The graft is then sutured to the aortic root, carefully following the insertion line of the aortic cusps (Video 6). We always start in the center of the sinus and work our way up to the commissures. By doing so, it is easy to accommodate the exact height of the commissure in the graft. We always start with the left sinus, go on to the right sinus and suture then noncoronary sinus last (Video 7).
Assessment of the aortic valve, i.e. configuration of the cusps is the most important part of the procedure once the graft has been sutured in place. The reduction of sinus dimensions will lead to some degree of cusp prolapse. In addition, prolapse may be pre-existent or aggravated by the operation. Initially we felt that only asymmetric cusp prolapse had to be corrected. We have now taken on the approach of trying to normalize the configuration of all cusps. In order to have an easy and reproducible indicator of prolapse or adequate cusp configuration we have chosen to measure the effective height of each cusp, i.e. the height difference between free margin and aortic insertion .
An effective height of 8 mm measured with a calliper intraoperatively corresponds to a similar height on postoperative echocardiograms and will result in an almost normal configuration of the aortic cusps (Video 8). In order to achieve this height the free margin is shortened by plication sutures using 5/0 or 6/0 prolene.
Once cusp configuration has been adapted, the aortic valve is checked for any residual asymmetric prolapse. This is corrected if found (Video 9).
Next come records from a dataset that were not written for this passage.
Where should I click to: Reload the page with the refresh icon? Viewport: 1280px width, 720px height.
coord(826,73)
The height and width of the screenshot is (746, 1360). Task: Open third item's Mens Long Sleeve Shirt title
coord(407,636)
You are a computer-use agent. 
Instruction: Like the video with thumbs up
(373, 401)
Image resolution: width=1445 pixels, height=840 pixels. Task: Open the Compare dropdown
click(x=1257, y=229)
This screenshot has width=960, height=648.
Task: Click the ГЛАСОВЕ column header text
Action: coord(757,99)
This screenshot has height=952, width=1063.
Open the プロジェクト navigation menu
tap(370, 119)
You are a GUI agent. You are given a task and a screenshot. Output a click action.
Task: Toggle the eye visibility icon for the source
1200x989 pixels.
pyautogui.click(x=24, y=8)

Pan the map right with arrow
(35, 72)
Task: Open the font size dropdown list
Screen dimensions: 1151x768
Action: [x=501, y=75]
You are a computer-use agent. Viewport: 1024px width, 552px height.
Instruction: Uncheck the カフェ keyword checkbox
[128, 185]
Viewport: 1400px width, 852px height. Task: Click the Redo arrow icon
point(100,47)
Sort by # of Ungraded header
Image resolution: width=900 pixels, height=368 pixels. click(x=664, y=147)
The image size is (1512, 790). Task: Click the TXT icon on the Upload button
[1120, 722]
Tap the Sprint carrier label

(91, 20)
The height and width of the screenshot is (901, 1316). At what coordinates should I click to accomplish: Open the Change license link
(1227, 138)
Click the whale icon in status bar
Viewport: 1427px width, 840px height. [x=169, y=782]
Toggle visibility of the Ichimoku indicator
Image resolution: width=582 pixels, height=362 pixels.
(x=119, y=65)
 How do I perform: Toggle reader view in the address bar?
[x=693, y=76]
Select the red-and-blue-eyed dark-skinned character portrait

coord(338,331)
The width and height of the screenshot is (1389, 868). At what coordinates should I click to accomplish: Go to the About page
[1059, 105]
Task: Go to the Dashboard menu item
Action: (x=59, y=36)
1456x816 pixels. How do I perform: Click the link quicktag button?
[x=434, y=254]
Reimplantation of the coronaries is done in a standard fashion (Video 10). We always keep the openings in the graft relatively small, that is approximately the size of the coronary ostia. Finally, the aortic graft is trimmed to adequate length and anastomosed to the ascending aorta. The heart is deaired, coronary circulation resumed. While the degree of LV-distension and pulsatility of arterial blood pressure tracing on full bypass provide some thoracic aortic valve function, it is of paramount importance to check every repaired aortic valve by transoesophageal echocardiography. In this instance there is almost normal configuration of the aortic valve with trivial aortic regurgitation (Video 11).
With experience root remodeling can be used as part of an aortic valve procedure in the setting of root dilatation and almost any non-calcified aortic valve. It is important, however, to inspect the cusps carefully. Fenestrations in 2 or 3 cusps may make this valve not an ideal substitute for repair with good long-term results. Stabilisation of more than just 1 or 2 fenestrations with pericardial patches may require a long myocardial ischemic time and distort cusp geometry.
As always in surgery, exposure makes all the difference between an easy or a difficult operation. For this purpose, stay sutures are important. Their direction and their tension for individual steps of the operation are varied in order to provide optimal exposure.
It is of utmost importance to remember that any change in sinus dimensions will automatically alter the configuration of the aortic cusps. In addition, some degree of cusp prolapse is often pre-existing once the patient comes with more than grade II aortic regurgitation . For these two reasons never trust that root remodeling alone will result in a competent aortic valve with a normal configuration. Always check the configuration of the aortic valve after completion of remodeling. In case of doubt transsect the Dacron graft 1 cm above the height of the commissures in order to have better exposure. Subsequent graft to graft sutures are easy to do.
Based on current evidence root remodeling is not the ideal operation for patients with dilated aorto-ventricular junction or Marfan’s syndrome. These situations are much better addressed by valve reimplantation within a vascular graft.